_PAGE TEXT_
+++++

Because we let them. Because we don’t speak up and tell them it’s not acceptable for them to police our words this way. Because we don’t say that it’s inexcusable that they’re trying to force us to abide by their moral code.

Mark Coker stood up to the big companies in the PayPal Erotica Censorship debacle, and they backed off. They’d changed the landscape for erotica authors, they’d changed the way publishers handled content, but they backed off. The only way they’re going to listen is if there’s enough power and enough thread behind our words. We need the big names to support us, and stand up for us instead of acquiescing to their demands. There is no legal reason that an adult can’t talk about his incest fantasies. There is no legal reason that an adult can’t explore her scatological fetishes.

It’s unacceptable for them to try to get us to lay down and bend to their morals.

*Member Only Site
**Child Porn was also listed, however this was already against both Fetlife and ePublisher’s rules.

6 Comments

  1. jemima101

    Baku being his normal self there. This was always my major objection to Fetlife, its a business, no different to collarme, but the people who used it seemed to think it was some kind of charitable institution.(Not ben a member for 2 years)

    Yes this is censorship, yes this is totally unnecessary, a swinging site I was on tried to do something similar, blaming the credit card companies. Every forum post with the word son, daughter, daddy, was blocked, 1 day of protest and pointing out many parents were member of the site and the ban was lifted.

    Fet is a business, censorship sucks, but they are always going to bow to the god of mammon.

    Reply
    • M. Keep

      It’s an absolute shame and a disgust that they’re trying to make expression of thoughts a crime. Already there’s been obscenity cases around the world, and it doesn’t matter if the consenting adults signed contracts up and down, if some politician judges it subjectively obscene, it becomes objectively so.

+++++

Stored items from a collection
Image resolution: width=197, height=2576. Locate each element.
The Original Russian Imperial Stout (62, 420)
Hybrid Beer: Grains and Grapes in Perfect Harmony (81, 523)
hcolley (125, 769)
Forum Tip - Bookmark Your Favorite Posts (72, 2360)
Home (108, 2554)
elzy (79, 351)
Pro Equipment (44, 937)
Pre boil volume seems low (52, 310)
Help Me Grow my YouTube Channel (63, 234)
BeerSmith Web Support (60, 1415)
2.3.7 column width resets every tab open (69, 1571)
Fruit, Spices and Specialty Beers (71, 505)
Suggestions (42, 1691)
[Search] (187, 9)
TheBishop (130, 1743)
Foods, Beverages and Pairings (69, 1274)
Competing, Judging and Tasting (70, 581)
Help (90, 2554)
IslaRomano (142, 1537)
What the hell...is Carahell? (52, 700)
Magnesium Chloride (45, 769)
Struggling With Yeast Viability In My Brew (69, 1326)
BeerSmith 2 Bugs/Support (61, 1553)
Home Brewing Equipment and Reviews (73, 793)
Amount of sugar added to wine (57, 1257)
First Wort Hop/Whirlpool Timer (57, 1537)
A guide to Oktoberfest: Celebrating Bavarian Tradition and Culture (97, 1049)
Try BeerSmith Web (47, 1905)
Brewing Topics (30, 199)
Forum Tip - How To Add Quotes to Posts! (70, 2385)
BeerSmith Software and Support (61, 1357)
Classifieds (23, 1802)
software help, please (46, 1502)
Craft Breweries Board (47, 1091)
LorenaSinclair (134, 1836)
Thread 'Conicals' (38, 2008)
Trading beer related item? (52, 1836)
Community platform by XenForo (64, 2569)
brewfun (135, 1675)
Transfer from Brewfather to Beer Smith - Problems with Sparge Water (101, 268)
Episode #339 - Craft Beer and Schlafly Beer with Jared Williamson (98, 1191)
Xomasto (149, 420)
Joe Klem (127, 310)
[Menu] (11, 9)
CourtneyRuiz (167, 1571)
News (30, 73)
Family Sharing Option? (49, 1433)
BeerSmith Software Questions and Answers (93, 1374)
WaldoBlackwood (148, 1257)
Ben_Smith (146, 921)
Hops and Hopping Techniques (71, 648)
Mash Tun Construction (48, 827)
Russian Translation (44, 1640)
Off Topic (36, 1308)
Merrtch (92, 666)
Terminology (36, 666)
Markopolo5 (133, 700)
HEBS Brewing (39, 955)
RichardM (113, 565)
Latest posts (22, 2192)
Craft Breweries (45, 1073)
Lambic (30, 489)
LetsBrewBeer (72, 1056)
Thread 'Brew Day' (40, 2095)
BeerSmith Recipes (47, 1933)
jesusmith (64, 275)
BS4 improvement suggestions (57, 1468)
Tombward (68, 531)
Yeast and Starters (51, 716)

+++++

_PROBLEM STATEMENT_
Please answer these questions from the censorship text, one per line:
1. Who stood up to the big companies in the PayPal Erotica Censorship debacle?
2. What does the note marked ** say was also listed?
3. In the comment by jemima101, how long did the protest on the swinging site last before the ban was lifted?

_RESPONSE TO THE TASK_
1. Mark Coker
2. Child Porn
3. 1 day